The exhibition traces the trajectory of printing in Revolutionary Greece based on the collections of the Gennadius Library. It showcases 30 newspapers, proclamations, leaflets, broadsides, constitutions, as well as literary works and schoolbooks, published between 1821 and 1827 that document important historical moments of the Greek Revolution.

The collection of Joannes Gennadius (1844-1932) constitutes the core of the Gennadius Library, arguably the most extensive book collection on Hellenism and its brilliance through the ages. Constructed on the idea of the continuity of the Greek genius through the ages, the collection traces the history of Greek printing from its earliest stages to the early 20th century. The Enlightenment is a major part of this history, as are the printing houses that were established in Revolutionary Greece. In addition to the printed publications that this online exhibition highlights, the Library also includes primary sources, manuscripts and visual material about the Greek Revolution.

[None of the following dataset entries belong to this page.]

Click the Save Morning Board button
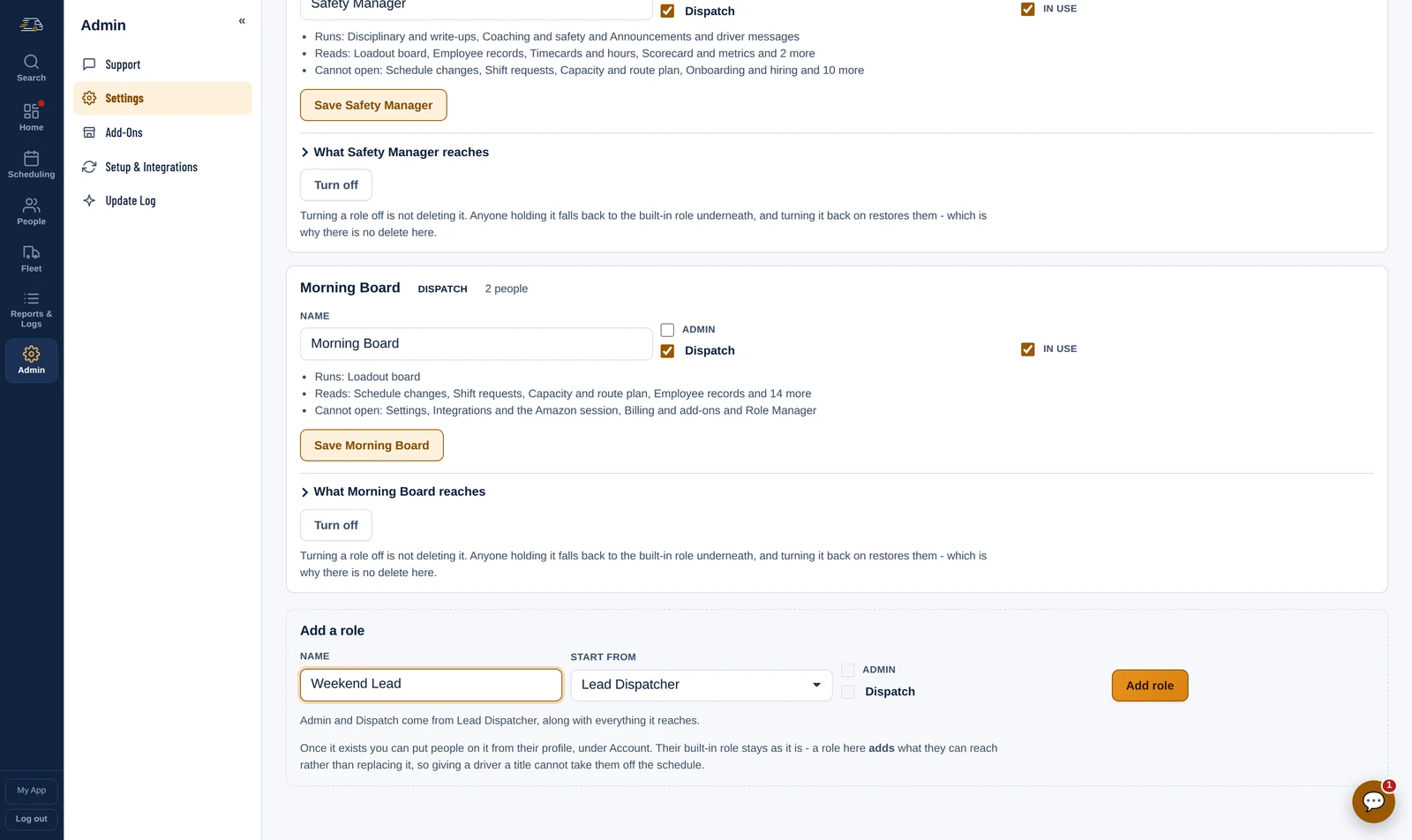pyautogui.click(x=372, y=446)

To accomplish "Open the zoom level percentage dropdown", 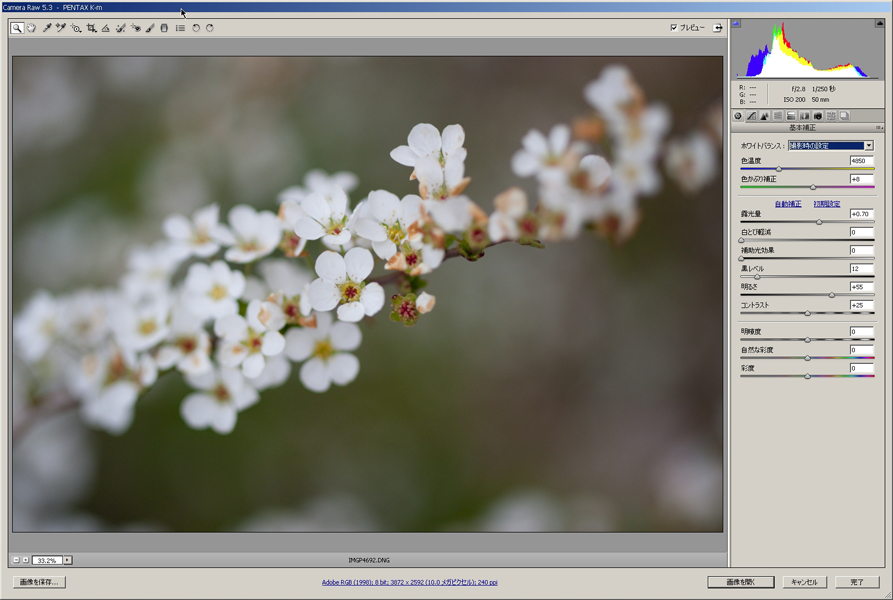I will tap(66, 561).
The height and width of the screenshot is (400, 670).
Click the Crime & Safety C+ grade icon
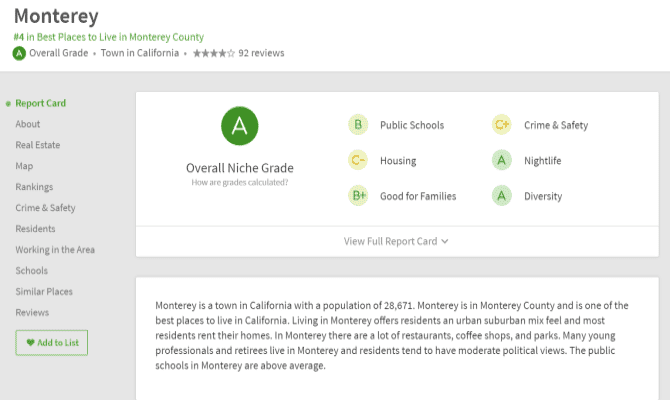pyautogui.click(x=502, y=125)
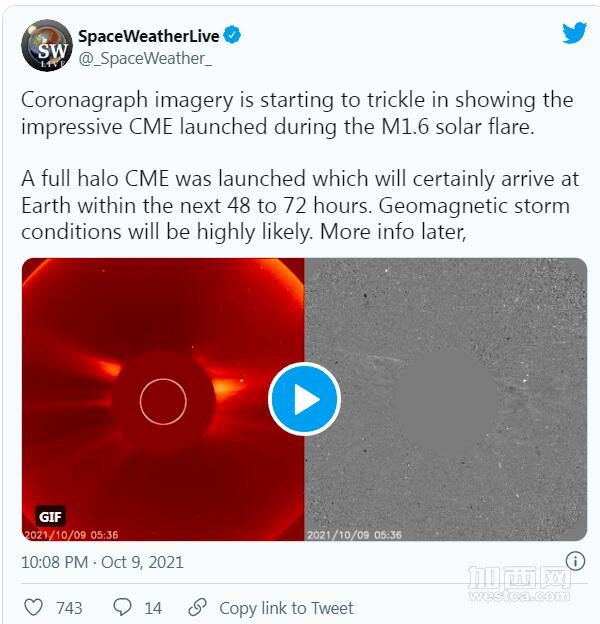Image resolution: width=600 pixels, height=624 pixels.
Task: Select the red coronagraph image half
Action: tap(163, 399)
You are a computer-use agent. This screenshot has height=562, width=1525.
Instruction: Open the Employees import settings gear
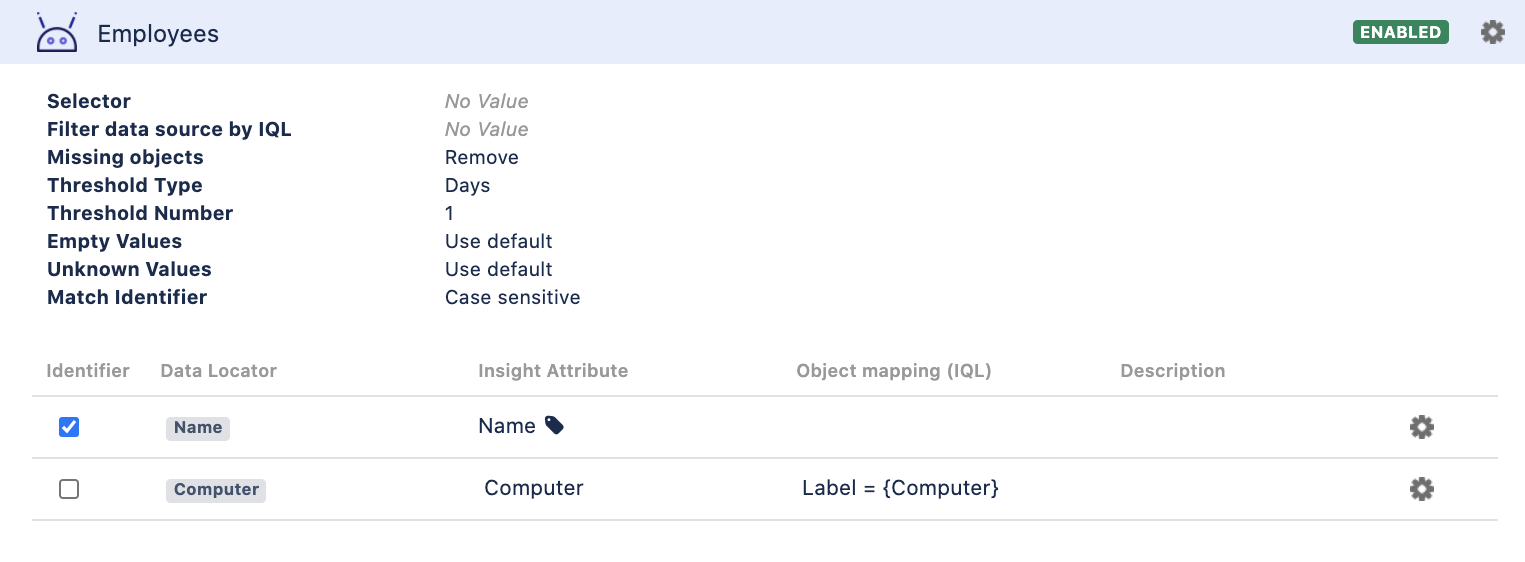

Not surprisingly, the majority of the publications of the period, i.e. newspapers, proclamations, and constitutions, served the needs of the new Administration. The first legislative codex (the Κῶδιξ τῶν Νόμων), other legal textbooks and even administrative manuals, often translated from other languages, document the attempts to organize a legislative and administrative system in the nascent Greek state.

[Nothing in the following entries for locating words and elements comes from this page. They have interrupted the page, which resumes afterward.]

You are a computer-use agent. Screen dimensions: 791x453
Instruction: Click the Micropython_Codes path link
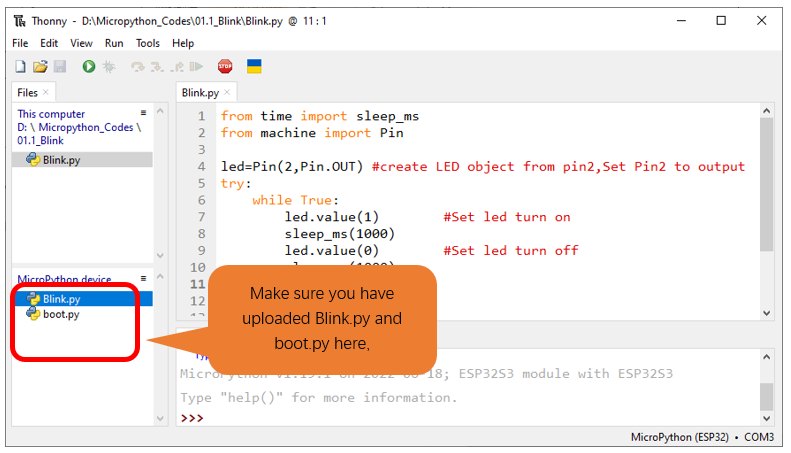click(x=86, y=127)
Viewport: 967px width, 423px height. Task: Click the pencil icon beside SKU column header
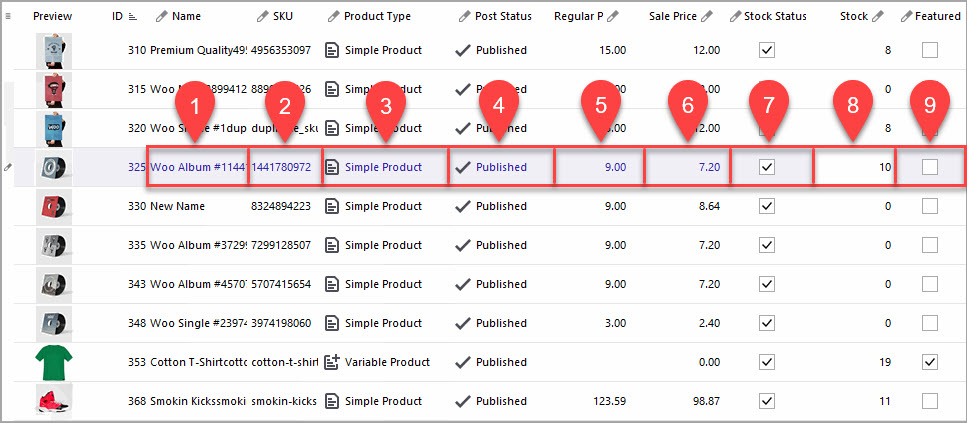pyautogui.click(x=262, y=16)
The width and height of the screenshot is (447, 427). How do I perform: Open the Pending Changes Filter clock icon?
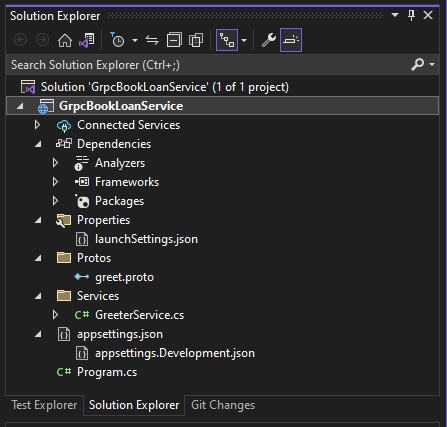tap(117, 40)
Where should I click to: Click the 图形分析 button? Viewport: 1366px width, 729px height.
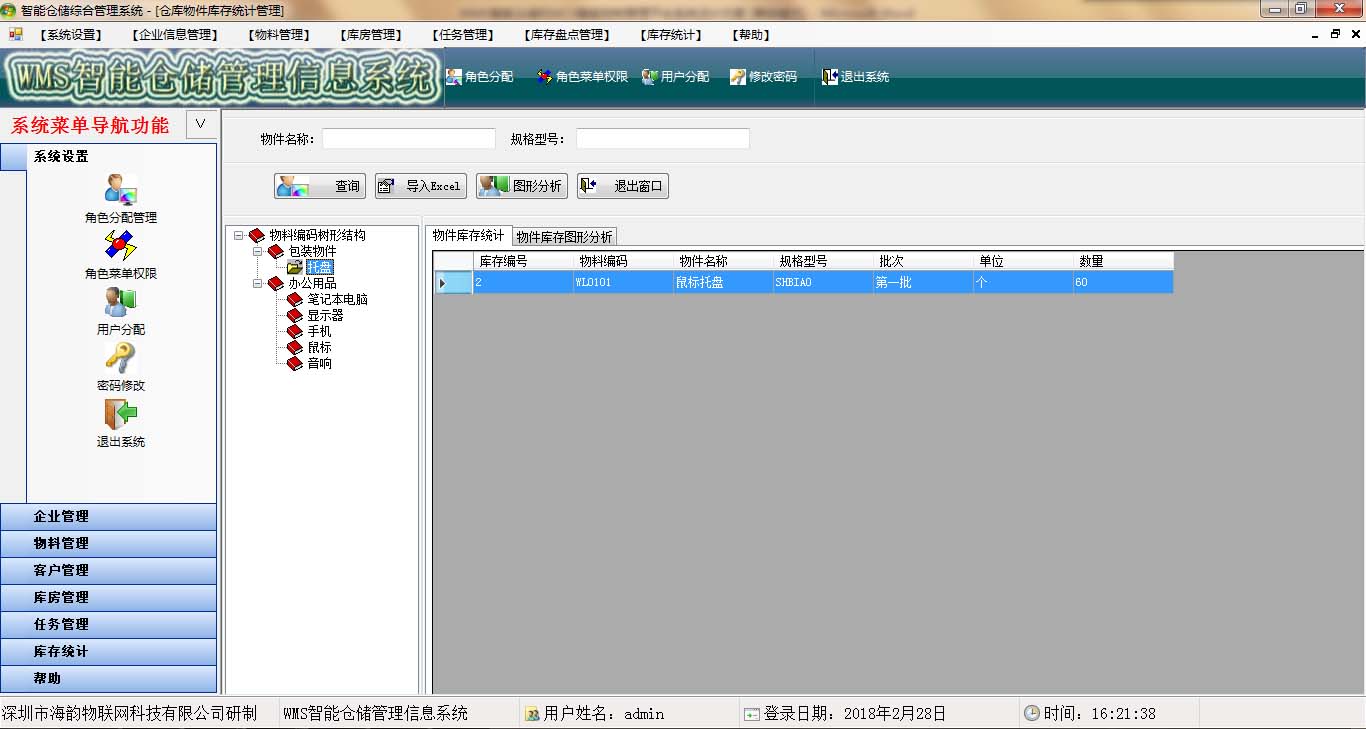point(522,186)
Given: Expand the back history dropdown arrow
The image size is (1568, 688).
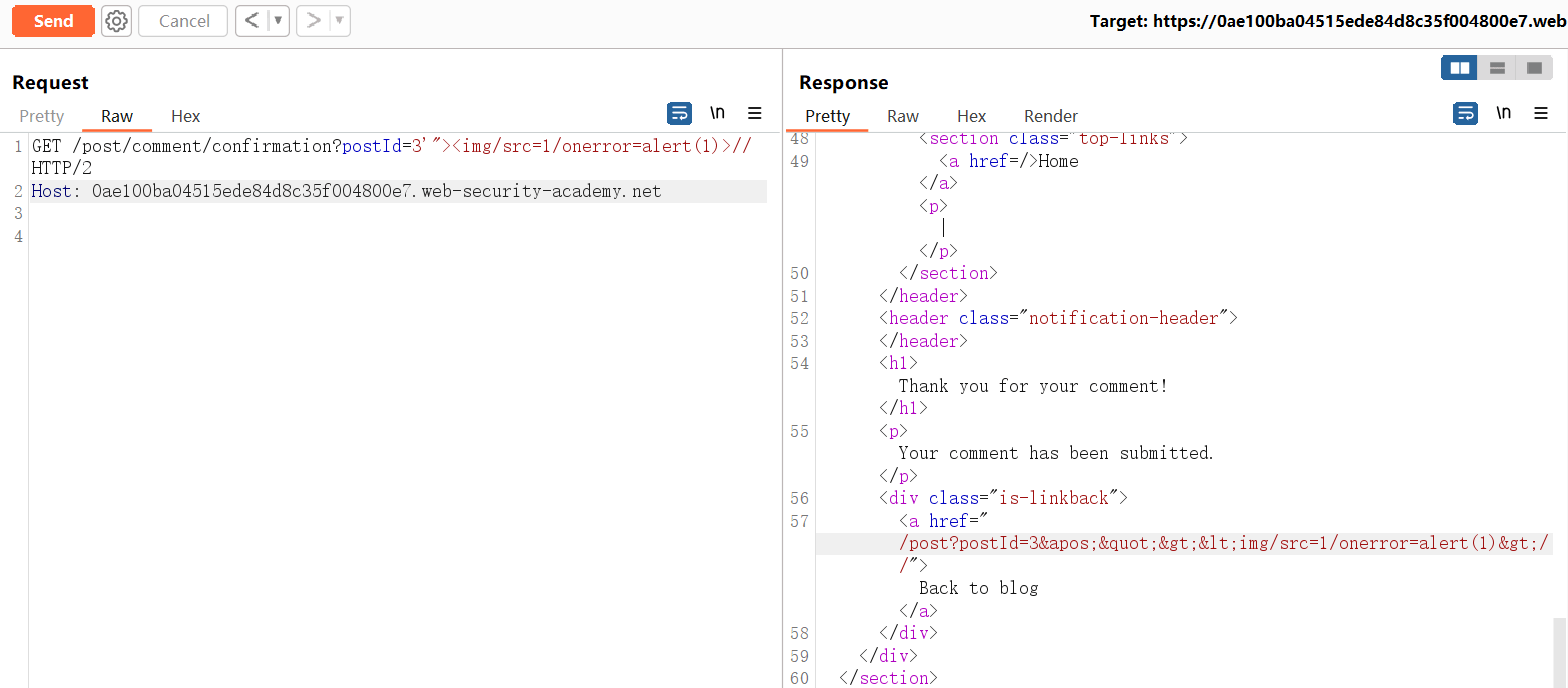Looking at the screenshot, I should coord(278,21).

The content of three out of the four literary works that were printed in this period, were inspired by the Revolution and served its ideological purposes. The only exception is the Lyrica (Λυρικά) by Athanasios Christopoulos. Finally, there are only two books related to schools, while the majority of educational material were produced in the printing houses of Chios and Kydonies that were essential to the Greek Enlightenment.